As seen in the video provided below this post, Gingrich explained that Ron Paul  was  “totally outside the mainstream of virtually every decent American”.  The former Speaker of the House expanded on his answer by stating;

“I think it’s very difficult to see how you would engage in dealing with Ron Paul as a nominee,”

and added;

“Given the newsletters, which he has not yet disowned.
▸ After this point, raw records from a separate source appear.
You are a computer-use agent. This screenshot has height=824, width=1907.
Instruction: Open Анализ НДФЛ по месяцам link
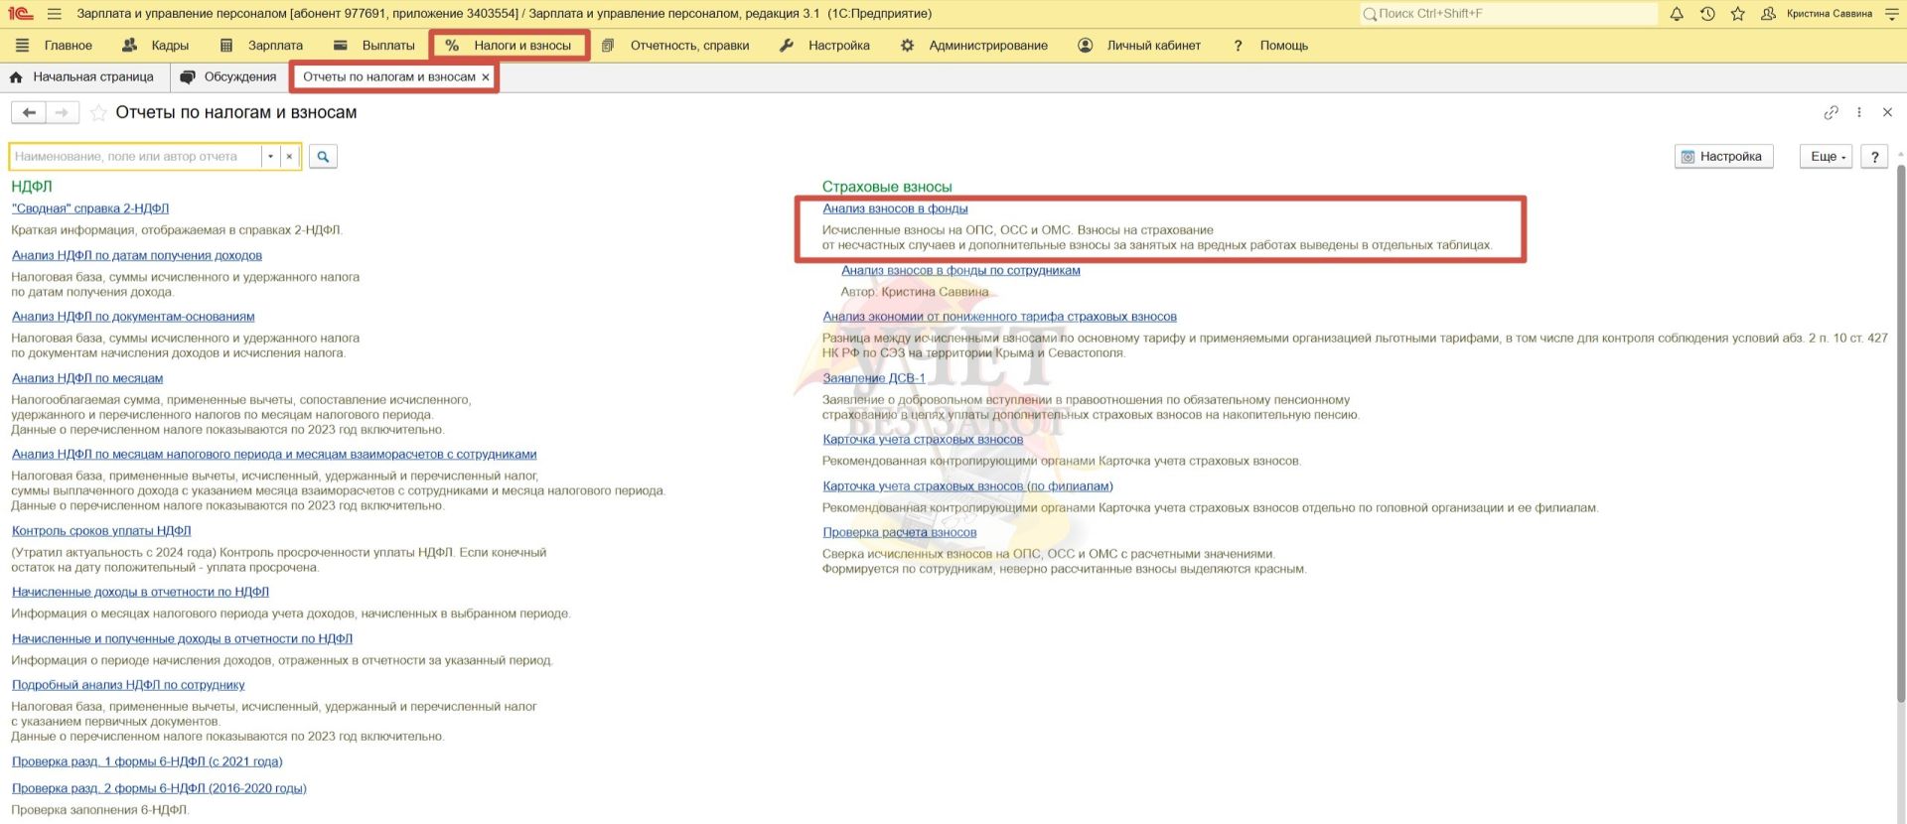87,378
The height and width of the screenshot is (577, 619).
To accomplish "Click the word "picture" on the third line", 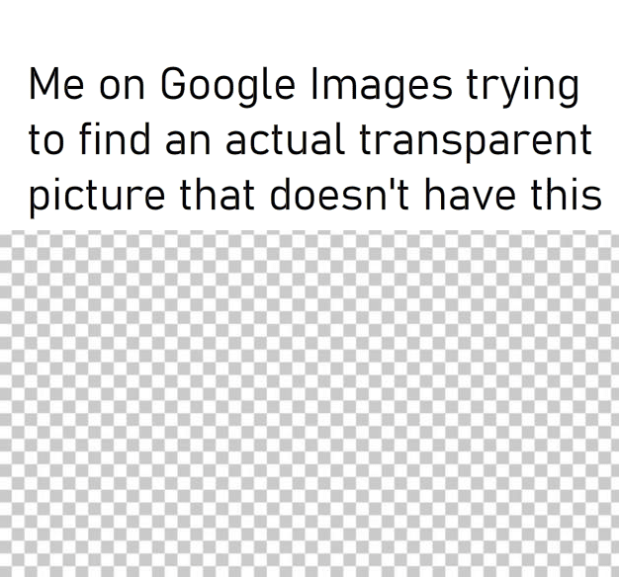I will [x=97, y=198].
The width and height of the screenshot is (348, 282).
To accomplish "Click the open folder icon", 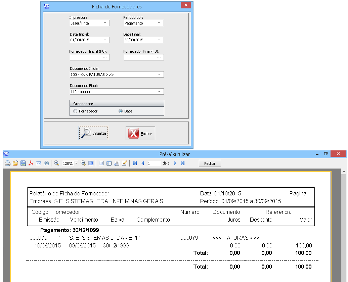I will tap(15, 163).
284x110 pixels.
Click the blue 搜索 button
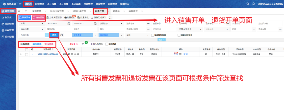click(x=54, y=35)
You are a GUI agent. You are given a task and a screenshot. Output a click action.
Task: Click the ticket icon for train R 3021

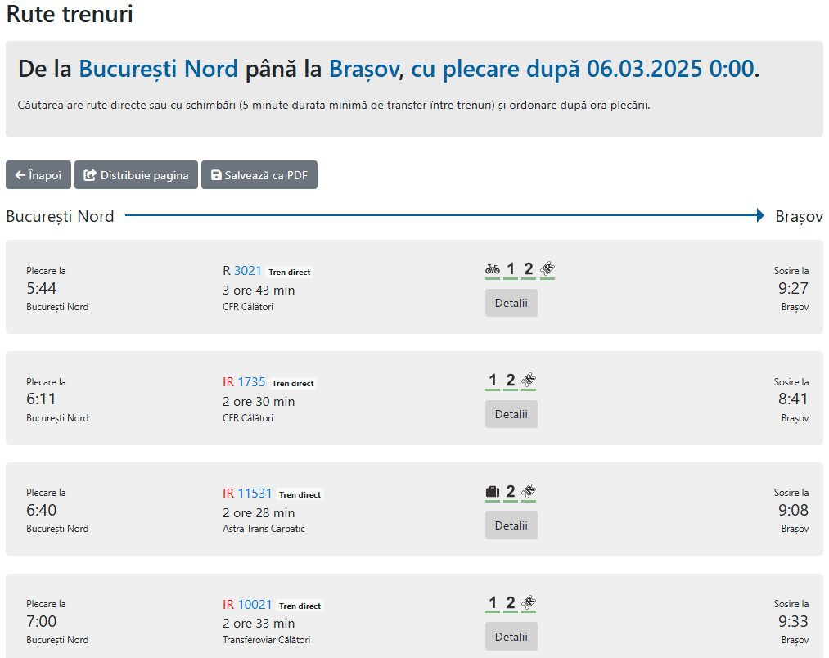547,269
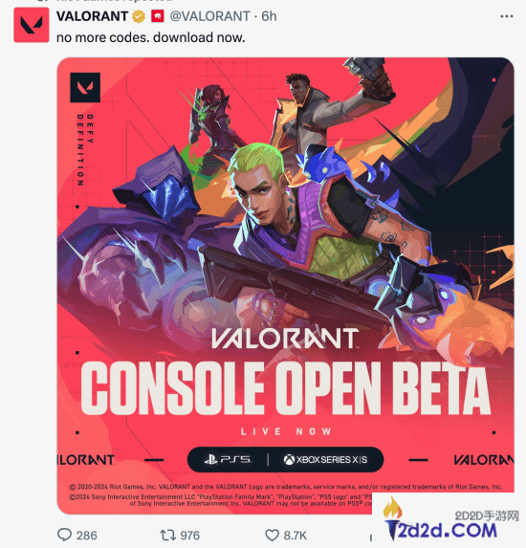The image size is (526, 548).
Task: Open the @VALORANT handle link
Action: (209, 16)
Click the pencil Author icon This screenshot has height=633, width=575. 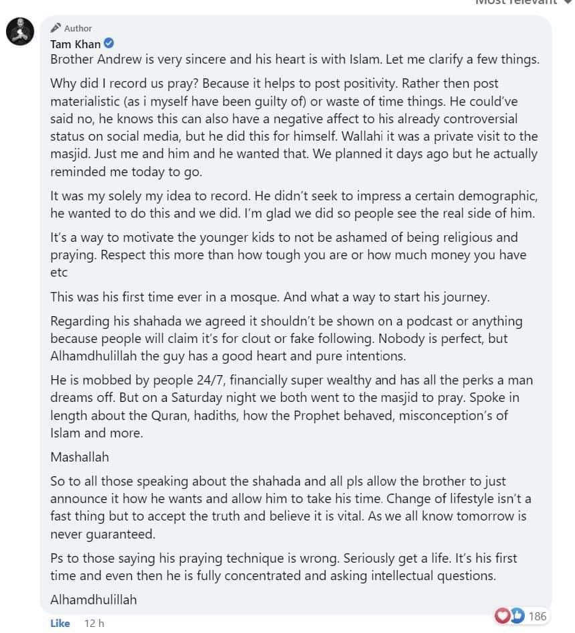[x=56, y=28]
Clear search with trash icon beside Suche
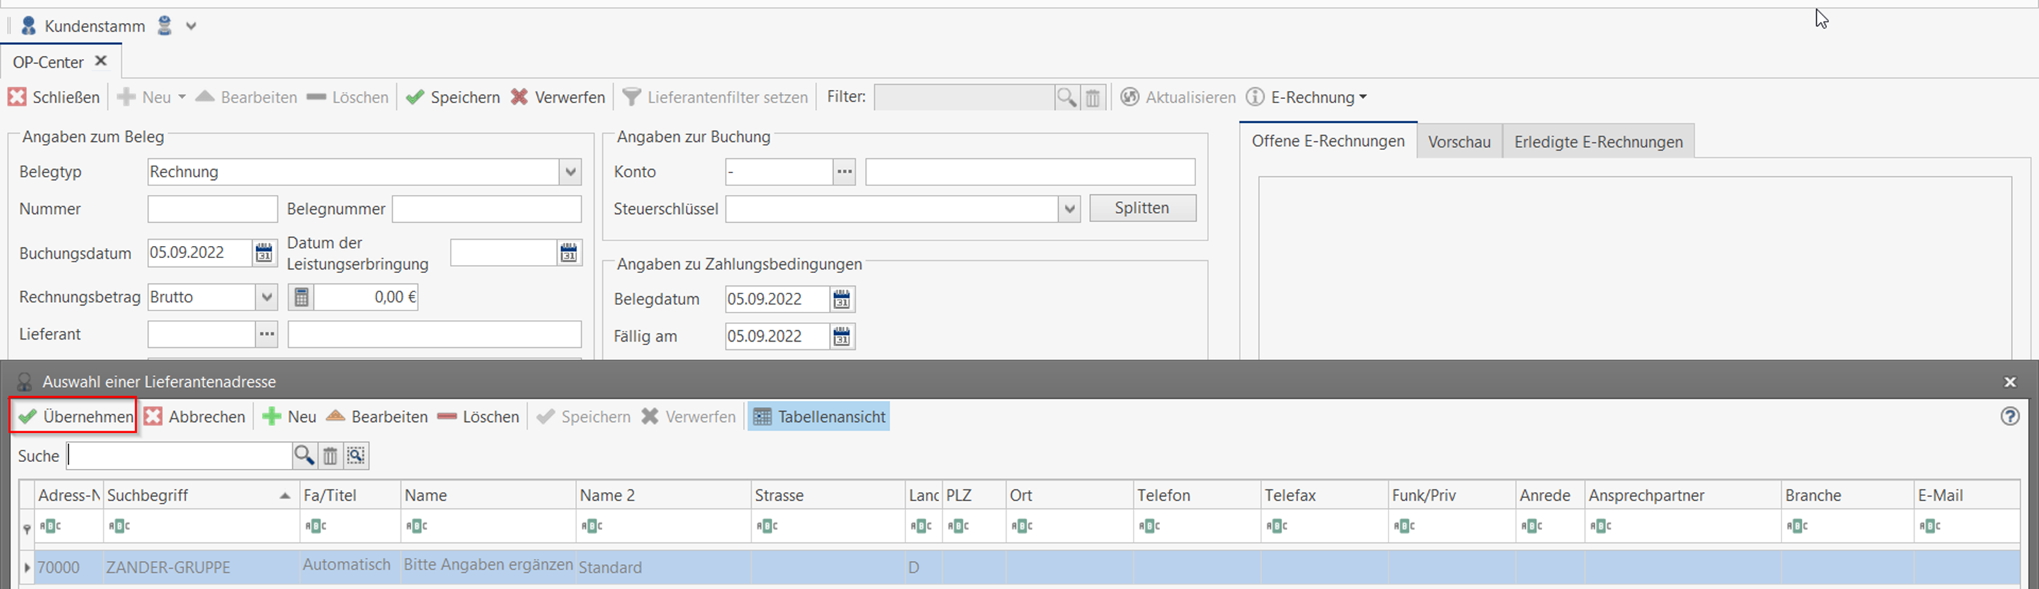Image resolution: width=2039 pixels, height=589 pixels. coord(330,455)
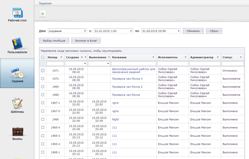Click filter icon in Номер column header
Image resolution: width=249 pixels, height=159 pixels.
click(61, 57)
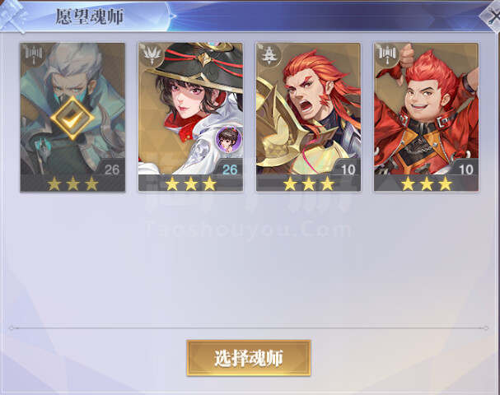Click the class emblem on the grinning red-haired card

[387, 53]
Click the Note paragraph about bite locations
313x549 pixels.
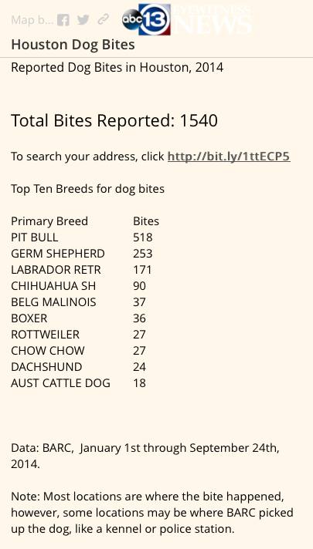tap(152, 513)
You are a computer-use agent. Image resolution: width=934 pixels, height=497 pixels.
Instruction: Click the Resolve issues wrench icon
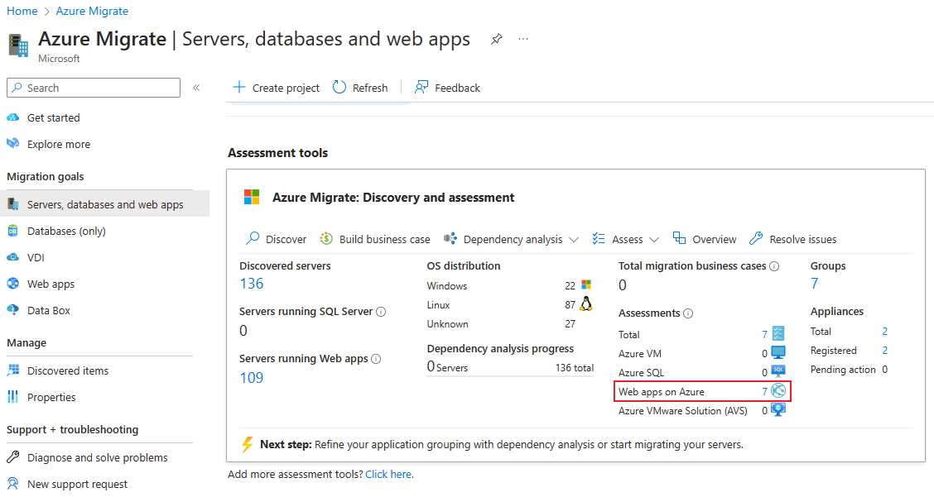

He would have to go a long way to explain himself and I think it would be very difficult to see today, Ron Paul as the Republican nominee.”

Despite being an interview on the Communist News Network, the entire 30 minute interview was quite insightful and afforded Gingrich an excellent opportunity to defend both the factual blemishes of his record and the false accusations against him and his record.

The most recent damaging and true charge against Gingrich was the revelation of direct quotes from him which in 2006 praised Romneycare.  For his part, Gingrich did not try to back away from his early praise but instead drew a contrast between him and Mitt Romney on the issue by stating that although he did praise it as a promising experiment back in 2006, since then he has seen that the experiment failed and is willing to admit it, while Mitt Romney on the hand, is still not admitting that Romneycare was a failure and even continues to defend it to this day.

Another interesting tidbits coming out of the interview were Newt’s admission that his bipartisan commercial appearance with Nancy Pelosi back in the 90’s regarding the dangers of greenhouse gasses, was the dumbest thing he has ever done.  However he took the opportunity to demonstrate that people still don’t have their facts straight and try to use the commercial to claim that he supported Cap-and-Trade policies.  Newt explained that around the same time that the commercial in question came out, he was offering his opposition to such policies in testimony to Congress.

But it was Newt’s statements regarding Ron Paul and chief rival Mitt Romney that really captured the headlines.

When discussing Romney, Newt threw down the gloves and told Romney that if he wants to run a negative campaign, he should “man up” and stop hiding behind his staff and the attack ads paid for by his millionaire friends.  He also told Romney that if he believes he can beat President Obama in a debate, he should prove it and take Newt up on his challenge to debate him.

The harshest words were reserved for Ron Paul though.

In addition to claiming that it is hard to believe that Ron Paul knew nothing about newsletters which he profited from and that contained racist and antisemitic statements, because he did not read them until 10 years after they were published, Gingrich also made the case that Ron Paul is hardly credible as a presidential candidate.  According to Newt, when it comes to casting a protest vote, Paul is “a very reasonable candidate”, but he adds;

“As a potential President, a person who thinks that the United States was responsible for 9/11, a person who believes,…who wrote in his news letter that the World Trade Center bombing in ’93 might have been a C.I.A. plot,  a person who doesn’t believe that it matters if the Iranians have a nuclear weapon, I’d rather just say, you look at Ron Paul’s record of systemic avoidance of reality, his ads are about as accurate as his newsletter,”.

Newt also balked at the possibility of Paul getting the Republican presidential nomination by stating “he won’t” get it.

What struck me most about the interview was the natural and sincere delivery of Gingrich’s defense of his record and criticism of his opponents and their records.  In addition to being quite comfortable, he presented a case that wassubstantive  and refreshingly honest and blunt. Something which politicians are not often known for.

In my eyes, the interview reinforced my confidence in Newt Gingrich’s candidacy and it deepened my hope to see him eventually become the Republican standard-bearer in 2012.